A ‘covered entity’ means:

  • an entity that, alone, or jointly with others, determines the purposes and means of collecting, processing, retaining, or transferring covered data and:
    • is subject to the Federal Trade Commission Act (FTC Act);
    • is a common carrier subject to Title II of the Communications Act; or
    • certain non-profit organizations; and
  • includes any entity that controls, is controlled by, is under common control with, or shares common branding with another covered entity.

A ‘covered entity’ does not include:

  • a Federal, State, Tribal, territorial, or local government entity; or
  • entities that are collecting, processing, retaining, or transferring covered data on behalf of an above entity;
  • a small business;
  • The National Center for Missing and Exploited Children; or
  • a non-profit organization whose primary mission is to prevent, investigate, or deter fraud.

Principles of Processing
The bill highlights principles of personal data processing, including data minimization, and transparency. Specifically, on data minimization, the bill details greater protections for sensitive, biometric, and genetic information, with affirmative express consent required for the transfer of sensitive information to third parties. Likewise, regarding transparency, the bill stipulates that covered entities must publish an easily readable, and readily accessible privacy policy on data collection, processing, retention, and transfer activities. Covered entities are also required to establish, implement, and maintain reasonable data security practices to protect the confidentiality, integrity, and accessibility of covered data, and protect covered data against unauthorized access.

Consumer Rights
In addition, the bill provides for consumer rights including the right to access, correct, delete, and data portability. The bill also notes the right to opt out of covered data transfers and targeted advertising, alongside a centralized mechanism for consent to and opting out from data transfers and targeted advertising. Entities that use a covered algorithm to make or facilitate a consequential decision must provide notice to individuals subject to the covered algorithm, and an opportunity for the individual to opt out of the use of the covered algorithm.

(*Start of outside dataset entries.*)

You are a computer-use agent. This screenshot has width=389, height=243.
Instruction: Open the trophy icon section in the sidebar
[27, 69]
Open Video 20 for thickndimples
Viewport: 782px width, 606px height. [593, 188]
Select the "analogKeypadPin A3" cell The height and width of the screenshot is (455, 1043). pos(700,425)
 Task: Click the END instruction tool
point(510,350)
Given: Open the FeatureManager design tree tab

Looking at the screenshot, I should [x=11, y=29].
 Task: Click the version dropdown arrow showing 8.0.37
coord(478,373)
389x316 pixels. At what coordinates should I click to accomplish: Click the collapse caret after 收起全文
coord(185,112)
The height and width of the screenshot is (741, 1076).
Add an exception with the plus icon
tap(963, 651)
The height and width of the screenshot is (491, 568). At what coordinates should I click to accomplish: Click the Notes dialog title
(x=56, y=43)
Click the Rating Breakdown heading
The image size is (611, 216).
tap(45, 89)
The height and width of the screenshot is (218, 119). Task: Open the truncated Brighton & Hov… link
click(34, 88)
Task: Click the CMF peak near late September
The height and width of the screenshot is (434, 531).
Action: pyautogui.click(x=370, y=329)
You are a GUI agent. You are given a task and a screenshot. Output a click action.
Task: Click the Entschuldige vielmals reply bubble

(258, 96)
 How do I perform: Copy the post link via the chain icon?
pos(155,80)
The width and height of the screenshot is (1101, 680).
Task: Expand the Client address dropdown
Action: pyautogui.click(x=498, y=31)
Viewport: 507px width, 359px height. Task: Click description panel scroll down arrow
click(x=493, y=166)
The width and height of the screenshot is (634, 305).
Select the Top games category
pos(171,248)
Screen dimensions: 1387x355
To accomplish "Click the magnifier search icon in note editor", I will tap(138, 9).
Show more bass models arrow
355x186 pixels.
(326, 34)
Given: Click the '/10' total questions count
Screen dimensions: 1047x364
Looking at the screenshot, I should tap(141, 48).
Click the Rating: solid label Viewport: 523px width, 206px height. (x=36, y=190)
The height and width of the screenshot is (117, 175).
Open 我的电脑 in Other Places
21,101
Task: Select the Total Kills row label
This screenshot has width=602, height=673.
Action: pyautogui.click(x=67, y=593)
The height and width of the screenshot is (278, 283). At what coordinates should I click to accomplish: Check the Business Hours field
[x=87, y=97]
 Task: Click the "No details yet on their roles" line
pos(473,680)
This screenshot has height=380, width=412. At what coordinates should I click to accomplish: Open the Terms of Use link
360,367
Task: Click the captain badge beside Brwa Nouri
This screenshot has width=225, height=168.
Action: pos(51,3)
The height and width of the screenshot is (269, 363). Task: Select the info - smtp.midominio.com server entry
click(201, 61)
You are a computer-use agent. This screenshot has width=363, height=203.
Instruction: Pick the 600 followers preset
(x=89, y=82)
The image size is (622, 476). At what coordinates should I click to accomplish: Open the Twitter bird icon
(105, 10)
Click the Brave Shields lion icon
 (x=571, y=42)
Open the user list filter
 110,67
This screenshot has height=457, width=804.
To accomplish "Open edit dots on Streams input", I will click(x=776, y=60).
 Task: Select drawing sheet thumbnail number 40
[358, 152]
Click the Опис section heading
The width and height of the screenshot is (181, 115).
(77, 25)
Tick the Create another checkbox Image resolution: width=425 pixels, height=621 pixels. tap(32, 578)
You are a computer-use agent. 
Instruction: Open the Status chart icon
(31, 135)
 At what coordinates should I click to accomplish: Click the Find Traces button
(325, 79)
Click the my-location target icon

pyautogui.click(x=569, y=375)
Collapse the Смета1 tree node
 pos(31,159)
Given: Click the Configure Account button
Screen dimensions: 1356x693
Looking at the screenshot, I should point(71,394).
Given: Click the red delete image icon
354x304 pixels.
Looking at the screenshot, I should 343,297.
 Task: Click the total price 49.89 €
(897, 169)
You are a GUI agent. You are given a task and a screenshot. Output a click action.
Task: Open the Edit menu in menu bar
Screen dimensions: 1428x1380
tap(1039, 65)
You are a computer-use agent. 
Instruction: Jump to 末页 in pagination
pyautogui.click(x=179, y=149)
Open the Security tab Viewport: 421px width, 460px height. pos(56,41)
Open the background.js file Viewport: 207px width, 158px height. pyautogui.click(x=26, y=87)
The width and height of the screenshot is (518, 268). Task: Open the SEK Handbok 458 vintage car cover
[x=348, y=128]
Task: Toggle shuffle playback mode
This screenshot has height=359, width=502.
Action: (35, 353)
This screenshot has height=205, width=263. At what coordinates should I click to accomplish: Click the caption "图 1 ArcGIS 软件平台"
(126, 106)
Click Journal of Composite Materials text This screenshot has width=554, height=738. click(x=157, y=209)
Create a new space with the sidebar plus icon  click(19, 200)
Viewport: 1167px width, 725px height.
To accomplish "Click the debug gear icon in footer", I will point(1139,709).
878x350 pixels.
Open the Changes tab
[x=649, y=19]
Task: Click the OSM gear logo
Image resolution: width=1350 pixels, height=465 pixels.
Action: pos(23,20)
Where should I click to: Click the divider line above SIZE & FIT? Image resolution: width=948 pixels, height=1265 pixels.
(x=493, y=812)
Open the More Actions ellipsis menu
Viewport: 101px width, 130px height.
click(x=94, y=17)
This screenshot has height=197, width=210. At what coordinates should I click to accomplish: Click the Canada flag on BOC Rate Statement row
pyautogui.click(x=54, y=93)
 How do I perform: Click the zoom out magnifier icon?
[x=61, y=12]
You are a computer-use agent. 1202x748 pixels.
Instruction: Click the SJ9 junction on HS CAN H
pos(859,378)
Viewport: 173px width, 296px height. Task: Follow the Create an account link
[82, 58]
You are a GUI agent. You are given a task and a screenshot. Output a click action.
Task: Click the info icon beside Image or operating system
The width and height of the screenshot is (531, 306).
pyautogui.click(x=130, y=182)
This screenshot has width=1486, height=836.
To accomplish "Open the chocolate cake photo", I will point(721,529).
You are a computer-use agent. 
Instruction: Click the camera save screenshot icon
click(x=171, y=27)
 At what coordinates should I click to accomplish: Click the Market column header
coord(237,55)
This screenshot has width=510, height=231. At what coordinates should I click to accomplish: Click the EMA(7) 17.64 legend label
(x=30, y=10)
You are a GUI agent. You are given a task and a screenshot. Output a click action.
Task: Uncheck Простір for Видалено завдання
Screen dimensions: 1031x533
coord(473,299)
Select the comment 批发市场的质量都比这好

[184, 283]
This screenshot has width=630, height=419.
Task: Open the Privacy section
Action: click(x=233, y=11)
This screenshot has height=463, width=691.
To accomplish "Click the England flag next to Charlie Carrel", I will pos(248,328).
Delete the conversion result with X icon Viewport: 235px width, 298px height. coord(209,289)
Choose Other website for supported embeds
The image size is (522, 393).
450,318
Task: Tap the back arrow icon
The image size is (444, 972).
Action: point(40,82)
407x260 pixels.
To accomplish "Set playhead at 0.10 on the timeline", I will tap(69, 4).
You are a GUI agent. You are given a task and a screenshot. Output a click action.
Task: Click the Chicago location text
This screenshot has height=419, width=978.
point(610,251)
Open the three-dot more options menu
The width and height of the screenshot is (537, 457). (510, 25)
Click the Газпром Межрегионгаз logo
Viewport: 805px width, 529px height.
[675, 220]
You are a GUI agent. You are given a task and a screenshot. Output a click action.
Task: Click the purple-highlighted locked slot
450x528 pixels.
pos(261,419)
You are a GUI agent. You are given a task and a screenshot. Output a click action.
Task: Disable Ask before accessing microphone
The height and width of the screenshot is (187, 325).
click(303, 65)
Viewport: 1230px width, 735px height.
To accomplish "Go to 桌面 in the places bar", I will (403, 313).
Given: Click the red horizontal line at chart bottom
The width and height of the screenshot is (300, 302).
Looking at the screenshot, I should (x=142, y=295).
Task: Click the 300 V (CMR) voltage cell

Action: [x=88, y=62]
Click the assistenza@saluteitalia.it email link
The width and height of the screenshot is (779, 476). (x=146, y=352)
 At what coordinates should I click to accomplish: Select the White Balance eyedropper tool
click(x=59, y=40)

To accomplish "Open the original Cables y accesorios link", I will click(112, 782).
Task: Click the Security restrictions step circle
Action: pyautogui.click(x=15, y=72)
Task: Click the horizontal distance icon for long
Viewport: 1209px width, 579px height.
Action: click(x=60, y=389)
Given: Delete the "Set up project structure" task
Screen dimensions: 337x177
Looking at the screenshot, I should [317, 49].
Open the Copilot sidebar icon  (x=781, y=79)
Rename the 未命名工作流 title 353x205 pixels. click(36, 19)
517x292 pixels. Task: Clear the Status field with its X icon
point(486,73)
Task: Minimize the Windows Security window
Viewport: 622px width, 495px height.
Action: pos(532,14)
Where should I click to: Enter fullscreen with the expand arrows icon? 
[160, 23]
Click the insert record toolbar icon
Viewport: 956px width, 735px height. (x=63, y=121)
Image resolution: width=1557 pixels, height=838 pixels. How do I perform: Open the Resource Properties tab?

Covered entities are required to designate privacy or data security officers, with different requirements applicable to large data holders. Large data holders are also specifically required to conduct a privacy impact assessment. Large data holders must also conduct an algorithm impact assessment two years after the enactment of the bill, the contents of which are detailed by the bill. Service providers specifically must adhere to the instructions of covered entities, pursuant to a contract concluded between them. Third parties must not process, retain, or transfer third-party data for a purpose other than that for which the covered entity or service provider made a disclosure.

Meanwhile, data brokers are subject to a series of requirements and prohibitions on advertising or marketing the access to or transfer of covered data, or misrepresenting their business practices. Notably, the bill details that the Federal Trade Commission (FTC) will establish a data broker registry under the bill.

The bill positions the FTC as responsible for enforcing its provisions, namely by a bureau established within the FTC, and that violations of the bill will be considered an unfair or deceptive act or practices pursuant to the FTC Act. However, the bill clarifies that a state Attorney General, the chief consumer protection officer of a state, or an officer or office of the state authorized to enforce privacy or data security laws may also bring a civil action. Notably, the bill provides that consumers may file private lawsuits against entities that violate their rights under the bill.

With regard to state privacy legislation, the bill expressly states that its purposes are to establish a uniform national data privacy and data security standard, and expressly preempts state laws.

However, the bill provides that it does not preempt state laws, rules, regulations, or requirements applicable to:

  • consumer protection laws of general applicability, such as laws regulating deceptive, unfair, or unconscionable practices;
  • civil rights laws;
  • provisions of laws that address the privacy rights or other protections of employees or employee information;
  • provisions of laws that address the privacy rights or other protections of students or student information; and
  • provisions of laws that address data breach notification requirements.

Entities that comply with federal privacy laws including the Gramm-Leach-Bliley Act (GLBA) and Health Insurance Portability and Accountability Act (HIPAA) are considered to be compliant with the provisions of the bill where the above legislation applies.